**LINHAS FORNECIDAS**:
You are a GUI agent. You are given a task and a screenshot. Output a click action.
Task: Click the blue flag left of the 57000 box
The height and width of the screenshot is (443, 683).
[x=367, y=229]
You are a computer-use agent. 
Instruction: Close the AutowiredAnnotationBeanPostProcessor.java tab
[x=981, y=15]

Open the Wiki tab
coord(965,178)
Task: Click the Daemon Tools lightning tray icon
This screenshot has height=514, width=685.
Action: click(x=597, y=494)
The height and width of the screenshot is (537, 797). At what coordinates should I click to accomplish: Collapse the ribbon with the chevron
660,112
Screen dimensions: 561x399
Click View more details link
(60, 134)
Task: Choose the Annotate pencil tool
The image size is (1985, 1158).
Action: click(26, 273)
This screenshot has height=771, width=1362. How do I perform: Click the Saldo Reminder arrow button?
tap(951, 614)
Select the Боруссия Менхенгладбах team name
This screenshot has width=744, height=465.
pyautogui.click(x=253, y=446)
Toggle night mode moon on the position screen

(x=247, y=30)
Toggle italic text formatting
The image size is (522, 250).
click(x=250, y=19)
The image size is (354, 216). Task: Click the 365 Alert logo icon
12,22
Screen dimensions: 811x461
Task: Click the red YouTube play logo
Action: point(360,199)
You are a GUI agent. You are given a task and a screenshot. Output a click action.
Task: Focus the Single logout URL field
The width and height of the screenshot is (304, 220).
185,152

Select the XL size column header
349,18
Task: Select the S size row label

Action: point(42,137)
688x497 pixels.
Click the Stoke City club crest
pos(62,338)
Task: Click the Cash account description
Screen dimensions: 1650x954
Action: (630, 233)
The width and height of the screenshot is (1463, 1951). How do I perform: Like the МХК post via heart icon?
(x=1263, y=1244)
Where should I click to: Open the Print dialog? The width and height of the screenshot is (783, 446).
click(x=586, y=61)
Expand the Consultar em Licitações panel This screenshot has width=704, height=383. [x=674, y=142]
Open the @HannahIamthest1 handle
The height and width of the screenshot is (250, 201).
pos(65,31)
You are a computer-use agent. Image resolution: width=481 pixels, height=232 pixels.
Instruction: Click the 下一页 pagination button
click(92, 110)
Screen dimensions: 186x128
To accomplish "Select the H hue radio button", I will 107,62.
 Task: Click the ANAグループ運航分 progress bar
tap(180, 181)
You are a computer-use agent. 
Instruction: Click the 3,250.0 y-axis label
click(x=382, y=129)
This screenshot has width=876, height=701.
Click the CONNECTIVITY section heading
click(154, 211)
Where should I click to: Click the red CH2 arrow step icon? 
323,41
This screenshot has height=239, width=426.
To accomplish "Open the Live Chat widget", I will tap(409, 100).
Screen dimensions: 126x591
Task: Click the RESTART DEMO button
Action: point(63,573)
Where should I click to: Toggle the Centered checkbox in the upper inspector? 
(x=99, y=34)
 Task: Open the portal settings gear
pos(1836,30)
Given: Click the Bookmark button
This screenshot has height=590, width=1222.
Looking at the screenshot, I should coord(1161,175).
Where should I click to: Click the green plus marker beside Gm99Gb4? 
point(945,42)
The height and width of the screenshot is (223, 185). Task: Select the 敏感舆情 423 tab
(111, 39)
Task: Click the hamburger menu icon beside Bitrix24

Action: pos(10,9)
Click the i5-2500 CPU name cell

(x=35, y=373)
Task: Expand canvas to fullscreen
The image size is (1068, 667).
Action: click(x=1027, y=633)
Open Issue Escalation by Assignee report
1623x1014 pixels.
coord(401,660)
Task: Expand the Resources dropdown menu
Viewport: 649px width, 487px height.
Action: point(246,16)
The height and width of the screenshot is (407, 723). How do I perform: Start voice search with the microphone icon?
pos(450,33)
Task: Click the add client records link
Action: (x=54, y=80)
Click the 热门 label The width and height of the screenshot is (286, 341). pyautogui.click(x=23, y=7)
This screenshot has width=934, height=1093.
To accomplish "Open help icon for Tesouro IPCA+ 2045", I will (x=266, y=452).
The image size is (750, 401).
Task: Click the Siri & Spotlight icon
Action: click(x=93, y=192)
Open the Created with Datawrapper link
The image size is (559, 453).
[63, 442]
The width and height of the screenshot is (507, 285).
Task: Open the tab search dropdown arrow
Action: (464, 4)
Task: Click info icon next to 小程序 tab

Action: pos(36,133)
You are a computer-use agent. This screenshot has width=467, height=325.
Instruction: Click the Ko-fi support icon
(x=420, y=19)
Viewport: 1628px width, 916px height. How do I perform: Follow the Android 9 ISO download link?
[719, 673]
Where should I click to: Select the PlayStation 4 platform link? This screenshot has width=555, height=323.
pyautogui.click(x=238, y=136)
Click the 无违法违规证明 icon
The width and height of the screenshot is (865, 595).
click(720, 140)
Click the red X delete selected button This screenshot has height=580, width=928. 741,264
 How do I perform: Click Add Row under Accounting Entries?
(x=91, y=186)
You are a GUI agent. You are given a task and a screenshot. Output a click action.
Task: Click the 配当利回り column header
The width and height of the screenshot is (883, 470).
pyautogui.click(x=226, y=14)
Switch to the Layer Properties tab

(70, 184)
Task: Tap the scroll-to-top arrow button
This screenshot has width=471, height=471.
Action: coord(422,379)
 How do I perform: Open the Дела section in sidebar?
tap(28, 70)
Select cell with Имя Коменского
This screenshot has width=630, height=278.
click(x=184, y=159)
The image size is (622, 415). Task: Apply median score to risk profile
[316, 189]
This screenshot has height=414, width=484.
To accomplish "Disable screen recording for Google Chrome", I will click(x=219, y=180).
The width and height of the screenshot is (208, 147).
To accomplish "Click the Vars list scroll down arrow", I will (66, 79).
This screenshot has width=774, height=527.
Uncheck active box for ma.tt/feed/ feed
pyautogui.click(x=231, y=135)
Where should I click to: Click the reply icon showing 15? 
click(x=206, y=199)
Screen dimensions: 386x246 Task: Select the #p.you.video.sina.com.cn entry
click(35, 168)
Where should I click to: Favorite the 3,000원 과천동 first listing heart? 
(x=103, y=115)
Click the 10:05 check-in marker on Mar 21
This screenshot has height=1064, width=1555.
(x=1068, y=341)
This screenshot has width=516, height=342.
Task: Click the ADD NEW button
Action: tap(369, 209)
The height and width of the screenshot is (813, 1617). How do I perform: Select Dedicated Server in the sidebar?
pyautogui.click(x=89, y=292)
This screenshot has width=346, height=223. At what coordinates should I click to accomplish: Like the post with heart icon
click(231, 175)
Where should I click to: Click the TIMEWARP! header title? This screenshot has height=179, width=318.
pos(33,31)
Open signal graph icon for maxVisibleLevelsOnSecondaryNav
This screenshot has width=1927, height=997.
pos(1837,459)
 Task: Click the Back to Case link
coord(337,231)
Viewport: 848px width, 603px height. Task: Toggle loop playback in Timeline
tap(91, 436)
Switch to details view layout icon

**TAREFA PROPOSTA**:
Transcreva sem alterações as linhas que vão da primeira até a que contém "Action: (630, 233)", ambas incluídas.

**RESOLUÇÃO**:
You are a GUI agent. You are given a task and a screenshot. Output a click action.
Task: Click the blue flag left of the 57000 box
The height and width of the screenshot is (443, 683).
[x=367, y=229]
You are a computer-use agent. 
Instruction: Close the AutowiredAnnotationBeanPostProcessor.java tab
[x=981, y=15]

Open the Wiki tab
coord(965,178)
Task: Click the Daemon Tools lightning tray icon
This screenshot has height=514, width=685.
Action: click(x=597, y=494)
The height and width of the screenshot is (537, 797). At what coordinates should I click to accomplish: Collapse the ribbon with the chevron
660,112
Screen dimensions: 561x399
Click View more details link
(60, 134)
Task: Choose the Annotate pencil tool
The image size is (1985, 1158).
Action: click(26, 273)
This screenshot has height=771, width=1362. How do I perform: Click the Saldo Reminder arrow button?
tap(951, 614)
Select the Боруссия Менхенгладбах team name
This screenshot has width=744, height=465.
pyautogui.click(x=253, y=446)
Toggle night mode moon on the position screen

(x=247, y=30)
Toggle italic text formatting
The image size is (522, 250).
click(x=250, y=19)
The image size is (354, 216). Task: Click the 365 Alert logo icon
12,22
Screen dimensions: 811x461
Task: Click the red YouTube play logo
Action: point(360,199)
You are a GUI agent. You are given a task and a screenshot. Output a click action.
Task: Focus the Single logout URL field
The width and height of the screenshot is (304, 220).
185,152

Select the XL size column header
349,18
Task: Select the S size row label

Action: point(42,137)
688x497 pixels.
Click the Stoke City club crest
pos(62,338)
Task: Click the Cash account description
Screen dimensions: 1650x954
Action: (630, 233)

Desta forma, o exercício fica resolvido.